- **Excerpt provided**:
==========

NFL commissioner Roger Goodell believed a deal would be reached with regular officials before the negativity of questionable calls Sunday night and Monday night spurred greater urgency.
"It doesn't always happen at the speed we all would like it to happen," Goodell said. "They were very anxious to get back on the field. I believe we would've reached an agreement this week.
"I think there was pressure on all of us to get an agreement done," Goodell said.
Goodell, as a fan of the NFL, said he'd never want to see a game marred by officiating as Monday's clearly was.
"You never want to see a game end like that," he said. "You always want to try to avoid those controversial plays -- especially at the end of the game."
Goodell said he was sorry to put fans through the lockout and recognized Packers fans feel they were robbed of a victory at Seattle on Monday.
"Anytime you have these controversies, they stay with us," Goodell said. "There are a lot of calls that are looked back in history. That's a part of sports. That's a part of history. ... I know the great Packer fans -- as frustrating and disappointed as they are in the outcome -- they also understand that's something that's happened for decades."

==========

- **Exercise set**:
A: From the passage on Roger Goodell, quote the part that opens with the words containing "Goodell, as a" and closes with "Seattle on Monday.".
B: In the passage on Roger Goodell, which team's fans does he acknowledge feel they were robbed of a victory at Seattle on Monday?

==========

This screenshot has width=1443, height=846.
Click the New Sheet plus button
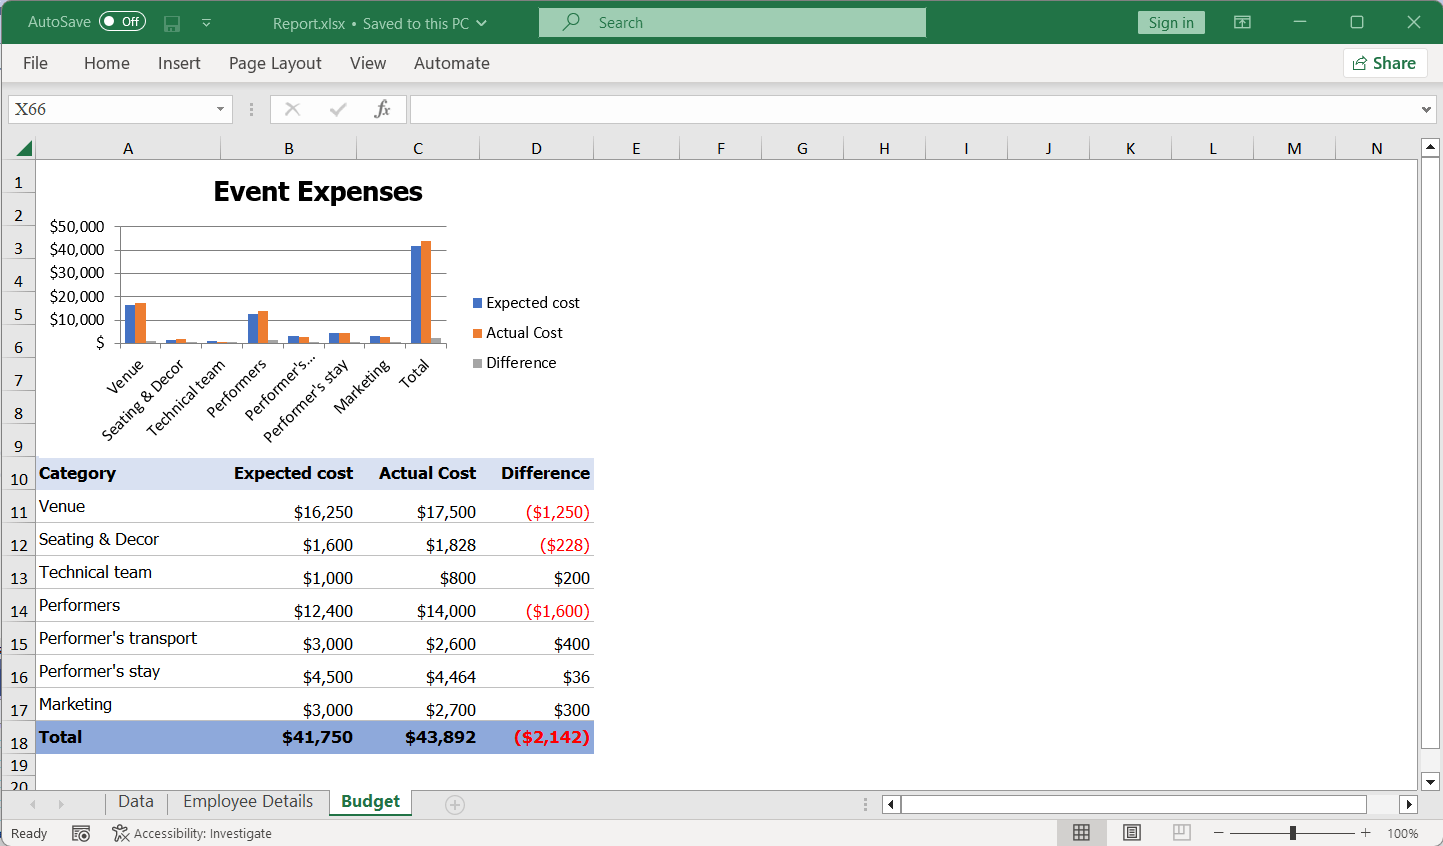pos(455,803)
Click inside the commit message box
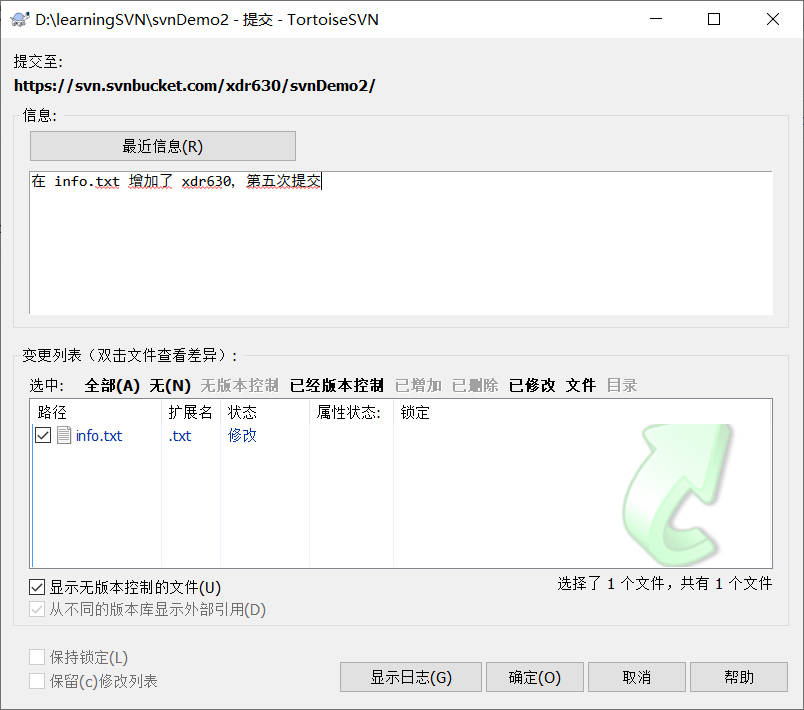 point(400,240)
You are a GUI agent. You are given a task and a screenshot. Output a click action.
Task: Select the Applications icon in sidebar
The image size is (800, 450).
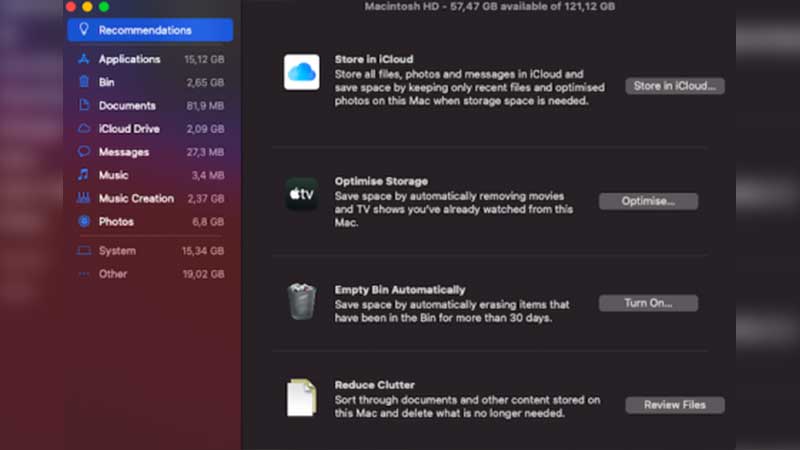coord(84,59)
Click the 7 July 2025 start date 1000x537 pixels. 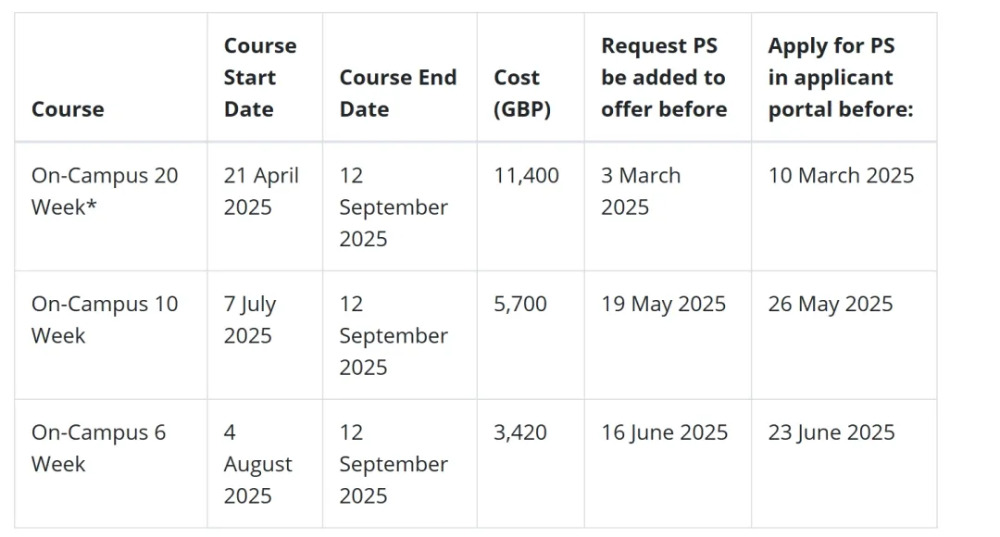click(249, 320)
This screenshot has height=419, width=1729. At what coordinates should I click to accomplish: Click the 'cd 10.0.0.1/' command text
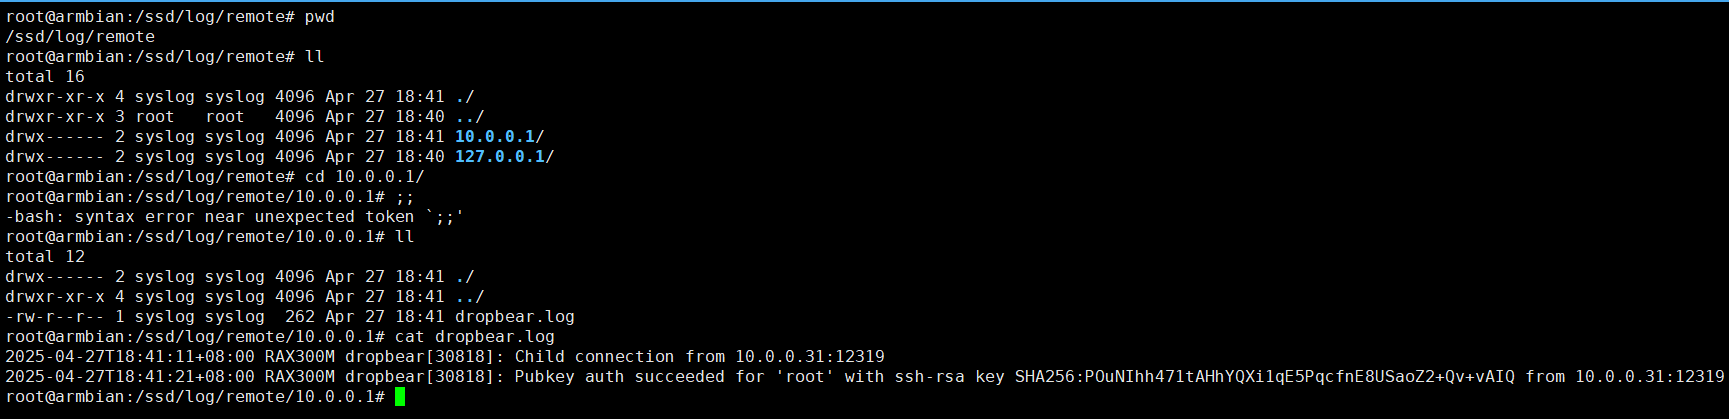coord(365,177)
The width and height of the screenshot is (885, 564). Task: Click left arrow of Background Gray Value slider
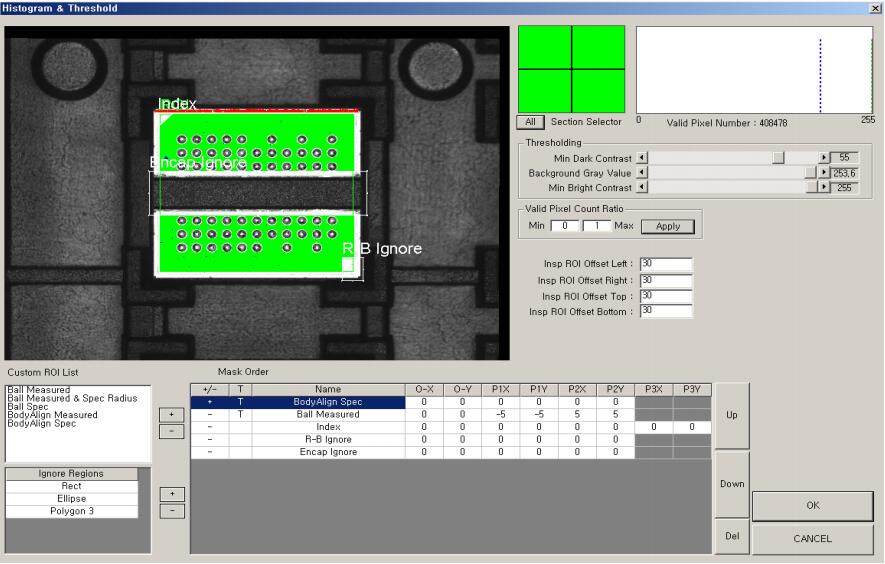(x=642, y=173)
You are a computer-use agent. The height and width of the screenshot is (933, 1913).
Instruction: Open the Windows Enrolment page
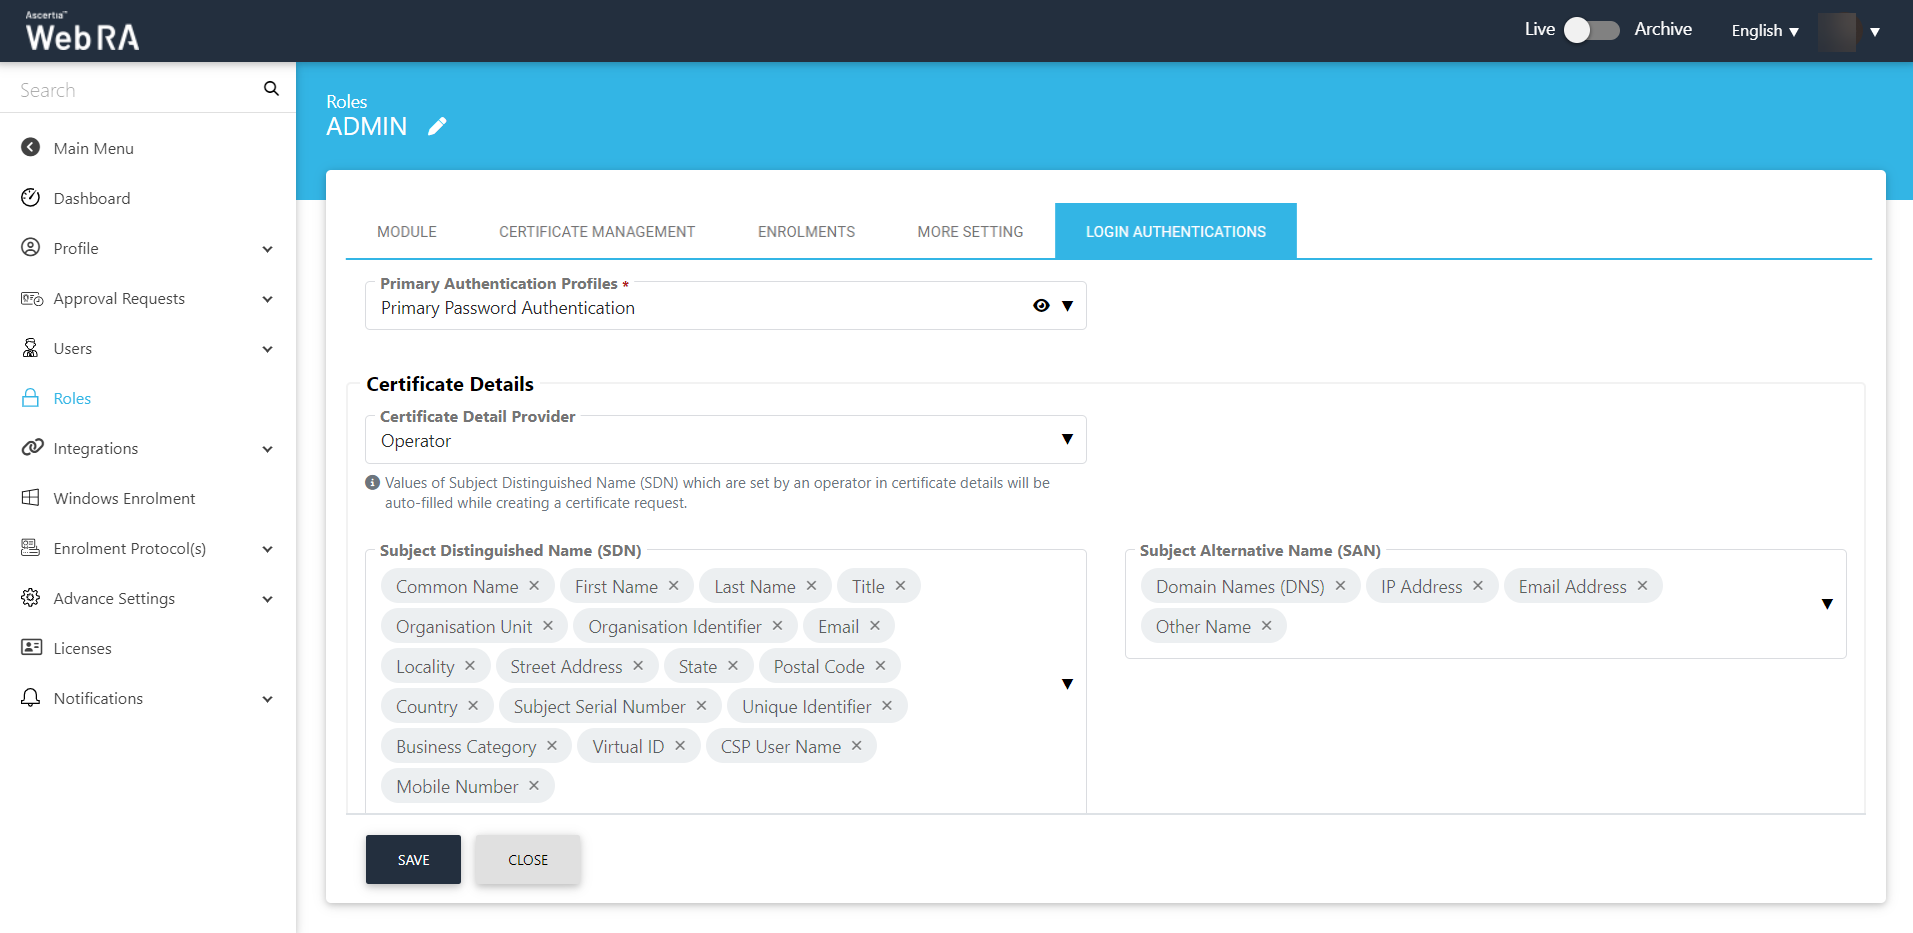(x=124, y=498)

==========

- **List of solutions**:
A:
Goodell, as a fan of the NFL, said he'd never want to see a game marred by officiating as Monday's clearly was.
"You never want to see a game end like that," he said. "You always want to try to avoid those controversial plays -- especially at the end of the game."
Goodell said he was sorry to put fans through the lockout and recognized Packers fans feel they were robbed of a victory at Seattle on Monday.

B: The Packers' fans.